WHAT TO WORK ON: Revise the entries starting with the line containing "Task: Open the reply speech bubble icon" and going on through the last of the entries, replacing "screenshot" with "image" and leaving everything else unchanged. Return only those lines, with the pictures left out.

Pointing data for screenshots:
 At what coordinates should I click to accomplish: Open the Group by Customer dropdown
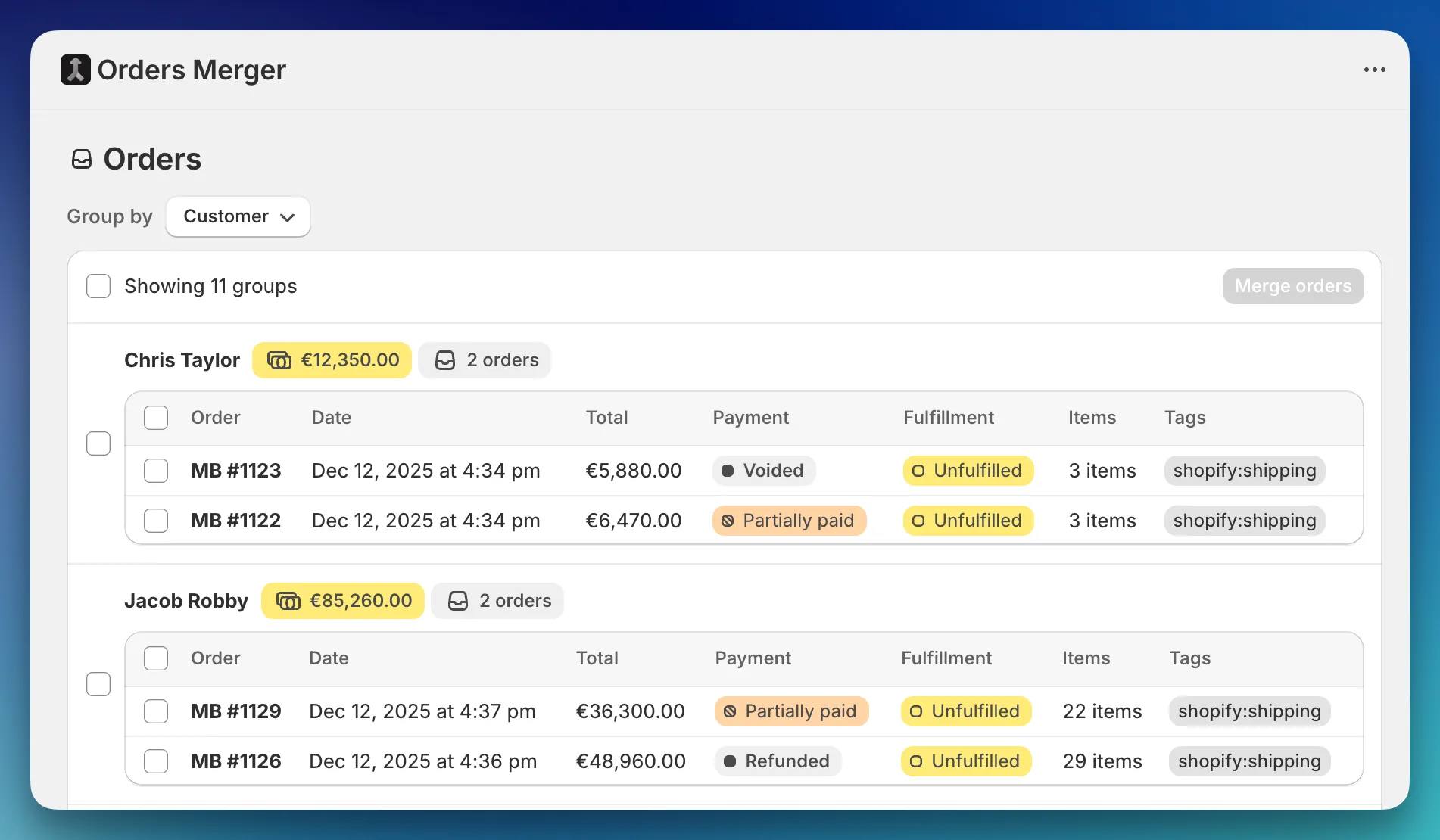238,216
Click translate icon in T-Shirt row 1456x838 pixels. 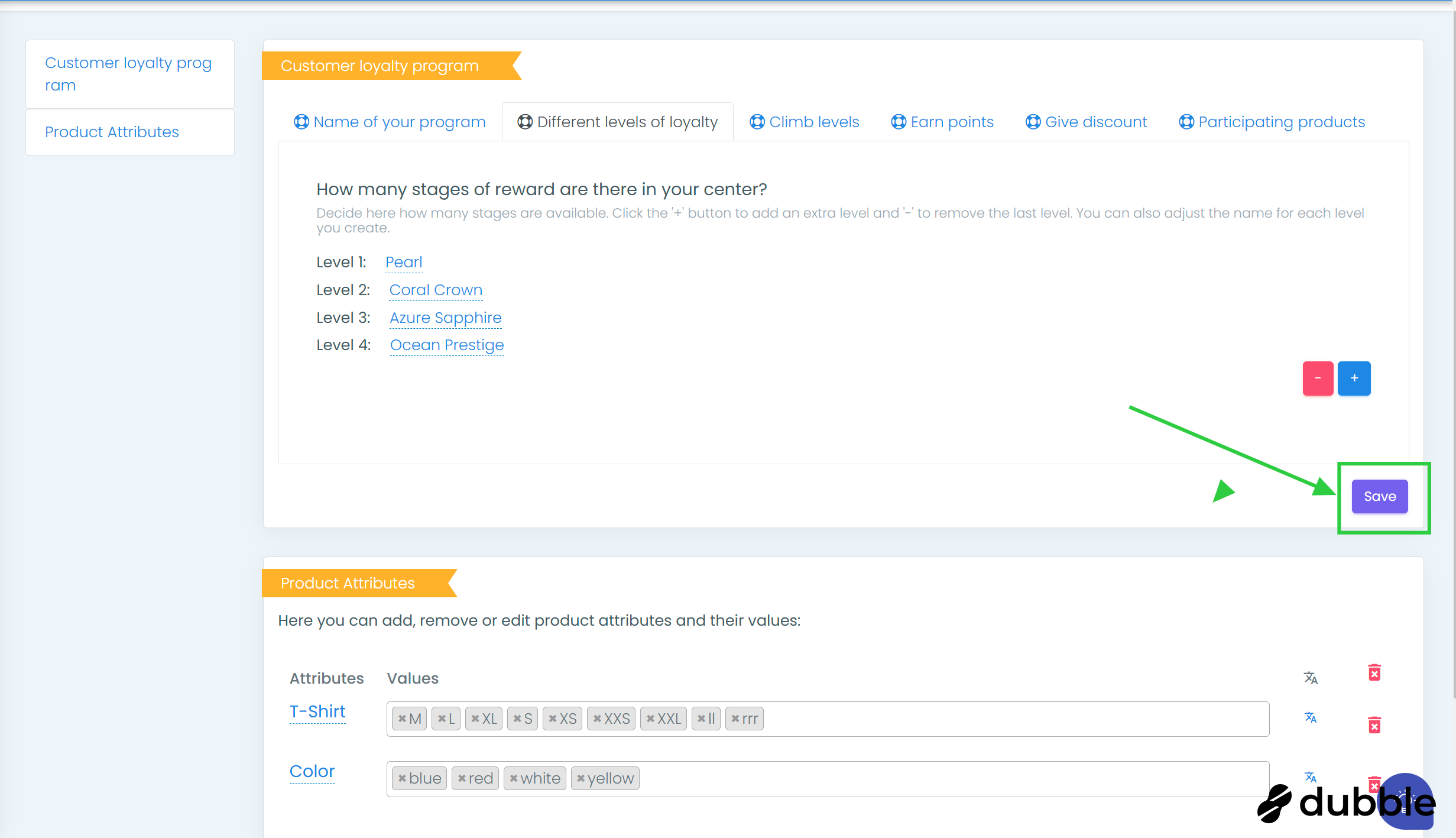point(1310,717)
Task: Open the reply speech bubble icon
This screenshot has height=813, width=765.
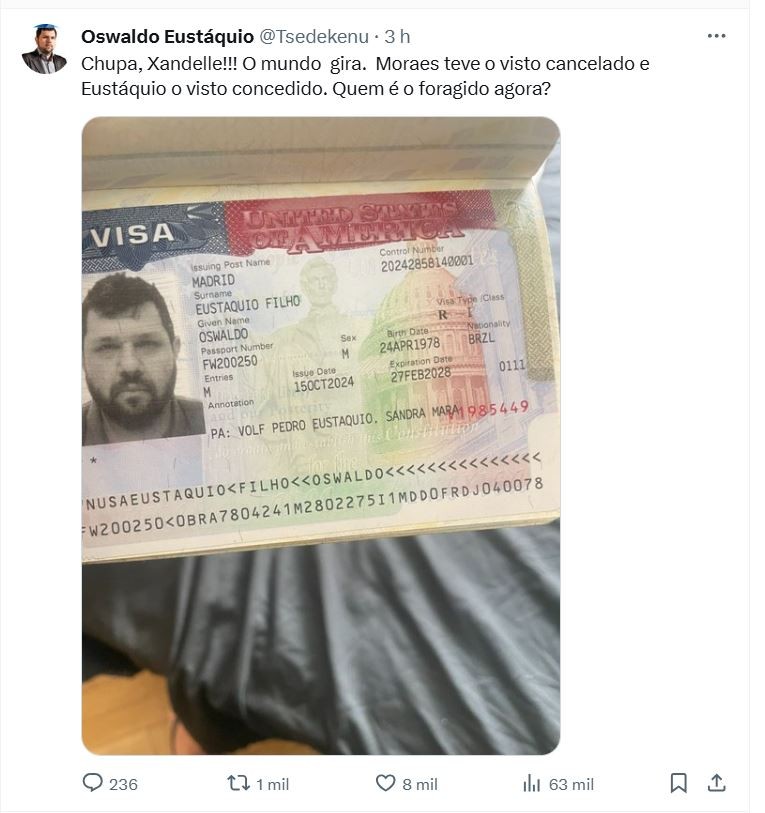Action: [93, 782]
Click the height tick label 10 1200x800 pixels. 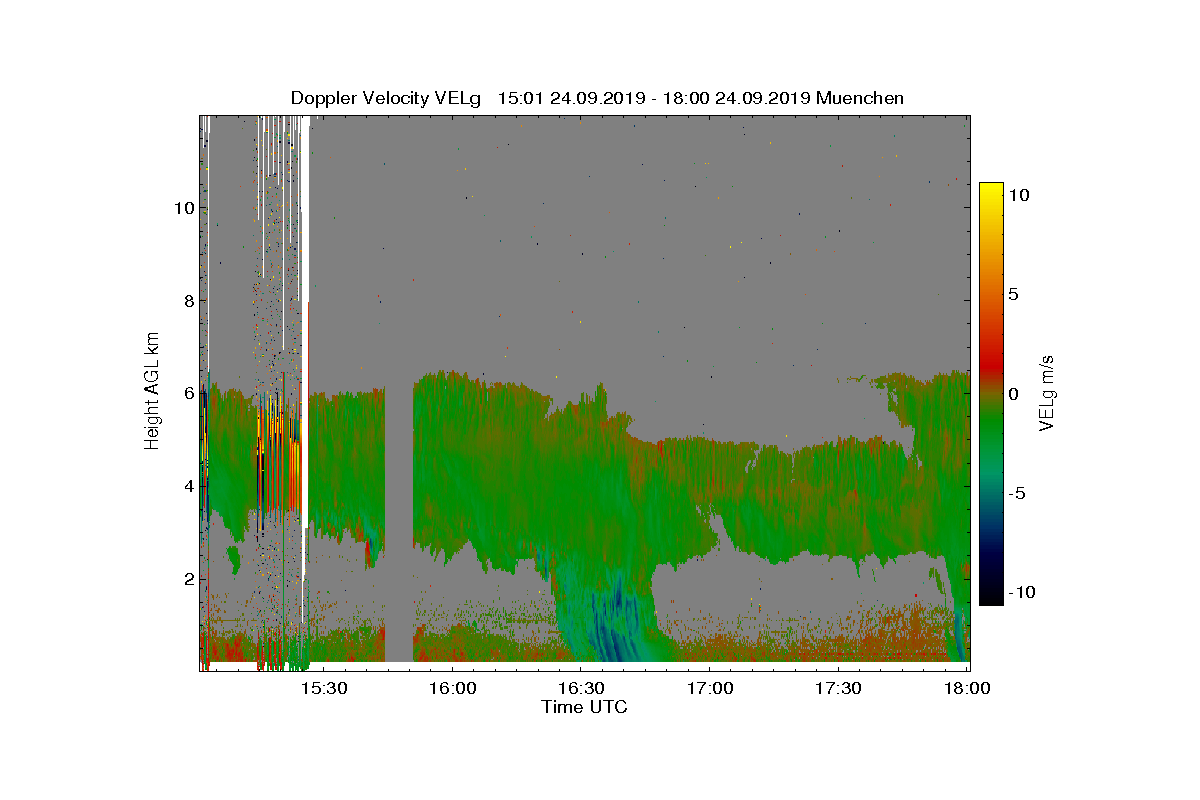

FINAL RESULT:
Task: Open the reply speech bubble icon
This image has height=813, width=765.
Action: [93, 782]
Click the height tick label 10 1200x800 pixels. 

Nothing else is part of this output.